TÜSİAD YÜKSEK İSTİŞARE KONSEYİ BAŞKANI TUNCAY ÖZİLHAN: KOOPERATİFLER BİÇİMİNDE ÖRGÜTLENMEMİZ GEREKİYOR
“Tarım hem bugünün, hem de geleceğin sektörü. Gelecek nesillerimiz için tarım sektörünü geleceğe taşımak ile yükümlüyüz. Tarım, dünya genelinde açlığın ve yoksulluğun sonlandırılması, gıda israfının azaltılması, çölleşme ve kuraklıkla mücadele, biyoçeşitliliğin korunması gibi karşı karşıya olduğumuz pek çok küresel sorunun ortak bir noktası olarak da stratejik öneme sahip. 2030'da dünya nüfusunun 8,5 milyara, Türkiye nüfusunun da 90 milyona yaklaşacağı öngörülüyor. Geleceğin nüfusunu beslemek için bugüne oranla daha az çiftçi, yaklaşık yüzde 50 daha fazla tarımsal üretim yapmak zorunda kalacak. Dünyaya yetecek kadar gıdanın sağlanabilmesi için tüm tarım ve gıda sisteminin bir bütün olarak ele alınması gerekiyor. Günümüzde ölçek ekonomisinin geçerli olmadığı hiçbir üretim faaliyeti yok. Arazilerin parçalı yapısı, tarımda verimliliğin önünde çok ciddi bir engel oluşturuyor. Küçük tarım arazileri ve küçük çiftçilikle, ölçek ekonomisinden yararlanmamız, çiftçilerimizi havza ve ürün bazında kooperatifler biçiminde örgütlememiz gerekiyor. Kooperatifler sayesinde küçük üreticiler, traktör, sulama, gübre, pazarlama, satış, eğitim gibi birçok alanda güçlerini birleştirirse, tarım ve hayvancılığımız bugünden çok farklı bir noktaya gelir. Çok iyi çalışan kooperatiflerimiz var. Bu modeli geliştirmemiz ve tüm ülkeye yaymamız gerekiyor. Tarıma, sanayileşme kadar önem vermek, yatırım yapmak durumundayız. Doğru modeller üzerinde çalışmalar yapılır ve doğru teşvik modelleri kurgulanırsa, tarım sektörü ülkemizin geleceğinde çok önemli bir rol oynayacaktır.”

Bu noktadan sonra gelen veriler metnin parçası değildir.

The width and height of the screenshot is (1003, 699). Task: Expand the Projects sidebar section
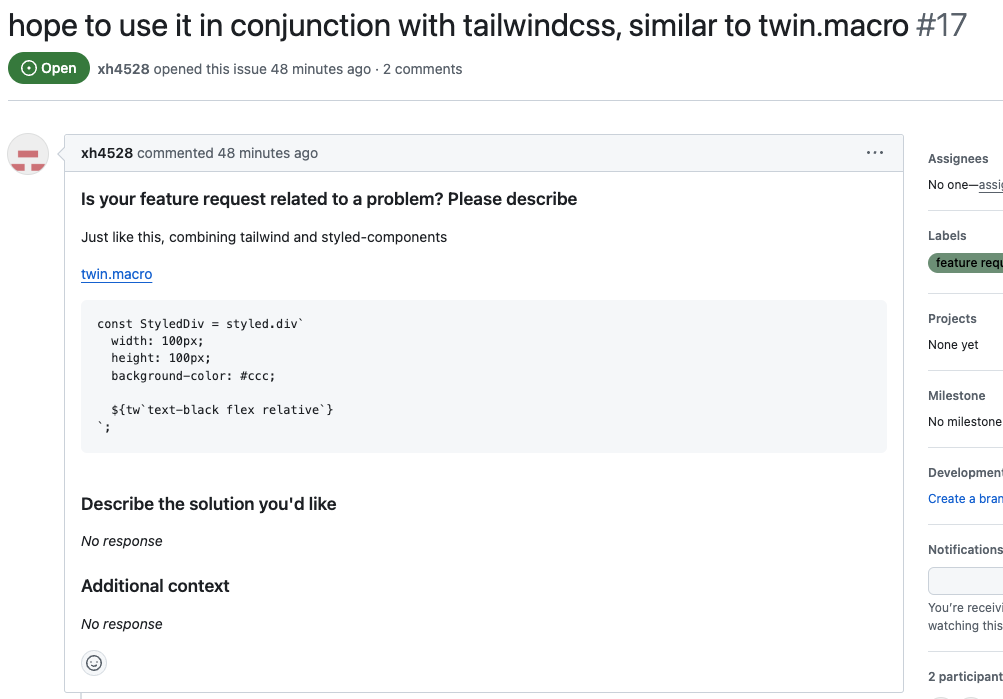pyautogui.click(x=952, y=319)
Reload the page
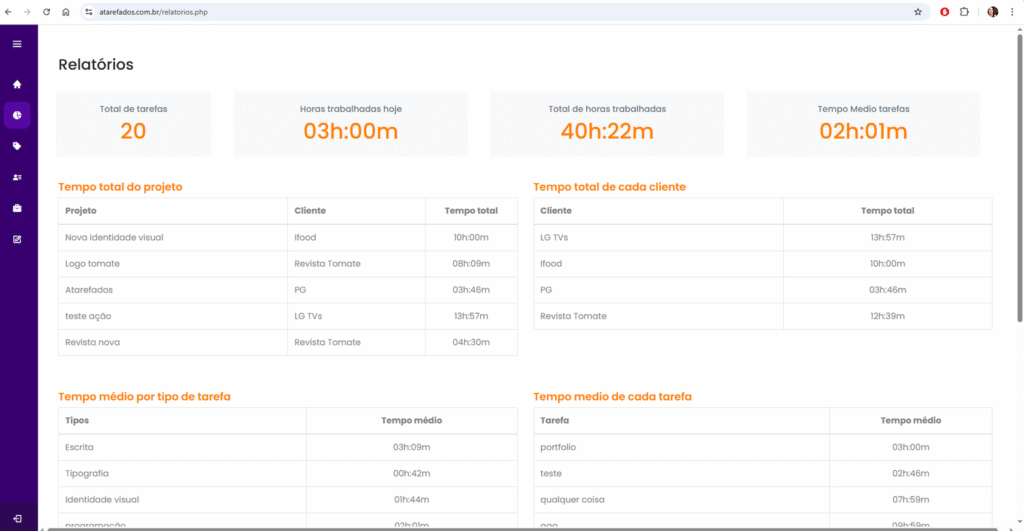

Tarımda güçlü ve zayıf yönler; tehditler ve fırsatlar
GÜÇLÜ YÖNLER - Biyolojik çeşitlilik - Zengin iklim ve coğrafi koşullar - Yeterli miktarda tarım arazisi ve iş gücü - Dünyanın en büyük fındık, kiraz, incir, kayısı, ayva ve nar üreticisi - Dünyada 55 ürünün üretiminde ilk 10 arasında - Tarıma dayalı sanayinin varlığı - Artan yenilenebilir enerji kullanımı - Artmakta olan uluslararası işbirlikleri - Tarım sigorta sisteminin etkin olarak çalışabilmesi
TEHDİTLER - Sürdürülebilir olmayan tarım politikaları - Toprak ve su kaynaklarının kirlenmesi - Tarımsal arazinin terkedilmesi ya da tarım dışı amaçlarla kullanılması - Kırsal kesimde yaşanan nüfus yapısı değişikliği ve tarımsal üretime karşı ilginin azalması - Yüksek taşıma maliyetleri - Uzun vadede düşük tahıl verimi öngören iklim modelleri - Özel sektör veya üniversitelerdeki araştırmacıların önündeki bürokratik engeller - Türkiye’nin AB Ortak Tarım Politikası’nın gerekliliklerine henüz tam hazır olmaması - Küresel gıda krizleri - Tohum, pestisit ve ilgili ürünlerdeki küresel tekeller - Önemli tarım alanlarında kuraklık ve sulama ile ilgili problemler
ZAYIF YÖNLER - Çok sayıda ve sınırlı büyüklükte ekilebilir arazi - Sınırlı tarımsal teknoloji bilgisine sahip ve piyasalara erişimi olmayan çok sayıda küçük üretici - Tarımsal üretimde planlama eksikliği - Etkin olmayan üretici örgütleri ve birlikleri - Düşük seviyeli akademi-endüstri-kamu işbirliği - Yetersiz Ar-Ge ve teknoloji kullanımı - Yetersiz sermaye ve finansmana erişim zorlukları - Çok sayıda aracı içeren piyasa yapılanması - Dünyadaki toplam tarımsal ihracatın yüzde biri - Tarımsal üretim ve pazarlama konusunda yetersiz eğitim - Bazı girdilerde ithalata bağımlılık - Tarımsal veri eksikliği - Orantısız kota uygulamaları - Serbest Ticaret Anlaşmaları (STA)’nın pazarda adil rekabeti bozması
FIRSATLAR - Yeni ulusal tarım politikaları - Arazı bütünleştirilmesi - Yeni destek modellerine geçişin başlaması - Sulama yapılan tarım arazisi miktarında artış - Bölgesel kalkınma politikaları - Bilgi ve iletişim ve lojistik gibi sektörlerdeki teknolojik gelişmeler - Türkiye’deki ulaştırma altyapısının gelişmesi - Tarım sektöründe çalışmaya motive edilebilirlerse, genç nüfus potansiyeli - Teknoloji, finans ve imalat sektörlerinin tarıma olan ilgilerinin artması - İzlenebilirlikte ve tüketici farkındalığında artış - Helal gıda konusunda yüksek potansiyel.